Sunday, 31 July 2016

Ghana Place Names Explained

Having blogged samples of my books on English place names and also examined the etymologies of the nations of the world and their respective capitals I thought it time I cast my net a little wider. As English place names share some links to other tongues it would be interesting to see if any of the elements contributing to our place names could be found elsewhere. Continuing an alphabetical tour of the world and a look at the largest of Ghana's cities.

Accra comes from the Akan language where nkran originally meant 'ants'. The numerous ant hills in this region being the outstanding feature, of course these are the obvious towers built by the African varieties and not the small mounds seen in Europe.

Ashaiman was founded by one Nil Ashai in the 17th century, his name taken for the place and thus meaning 'Ashai's town'.

Sunyani grew from a minor outpost used by elephant hunters during the 19th century. Indeed its name reflects this as it comes from the Akan word osono meaning 'elephant'.

Cape Coast is a simple enough name needing no explanation.

Koforidua traditionally takes its name from the Akan man Kofi Ofori after he built a home under a magnificent mahogany tree. As this became a place of shelter for those returning from the fields, they spoke of going to rest under "Kofi Ofori's tree" with the Akan word for 'tree' being dua.

Nkawkaw means 'red, red', a reference to the red soils here.

— Material supplied —

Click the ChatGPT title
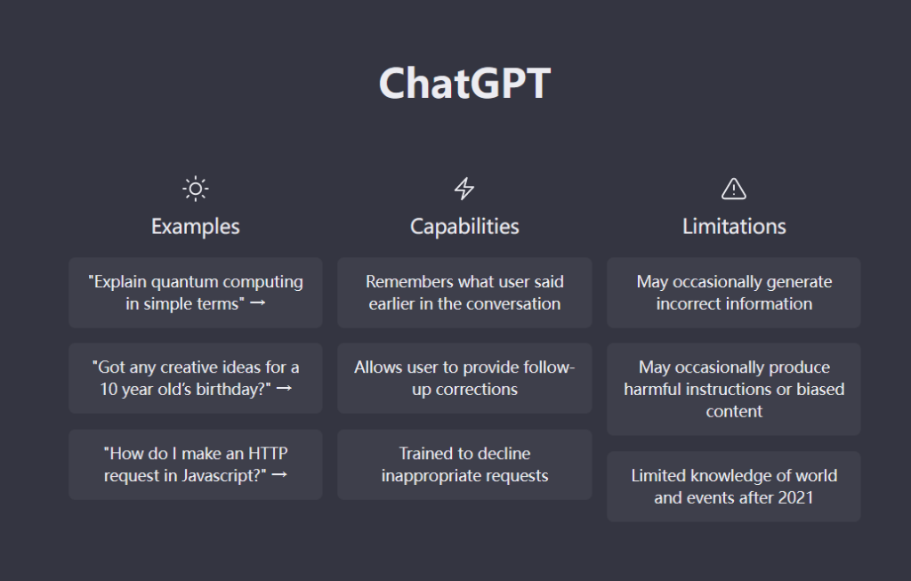[464, 83]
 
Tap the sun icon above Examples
[195, 189]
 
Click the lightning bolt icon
[464, 189]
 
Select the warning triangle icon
[734, 189]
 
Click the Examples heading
[195, 227]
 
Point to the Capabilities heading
[464, 227]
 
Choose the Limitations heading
[734, 227]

— Task 1 —
In the article on Ghana place names, which Akan word meaning 'elephant' is Sunyani's name said to come from?
— Task 2 —
Return the passage of the Ghana place names article from "Koforidua traditionally takes" up to and including "for 'tree' being dua.", copied word for word.

— Correct response 1 —
Osono.

— Correct response 2 —
Koforidua traditionally takes its name from the Akan man Kofi Ofori after he built a home under a magnificent mahogany tree. As this became a place of shelter for those returning from the fields, they spoke of going to rest under "Kofi Ofori's tree" with the Akan word for 'tree' being dua.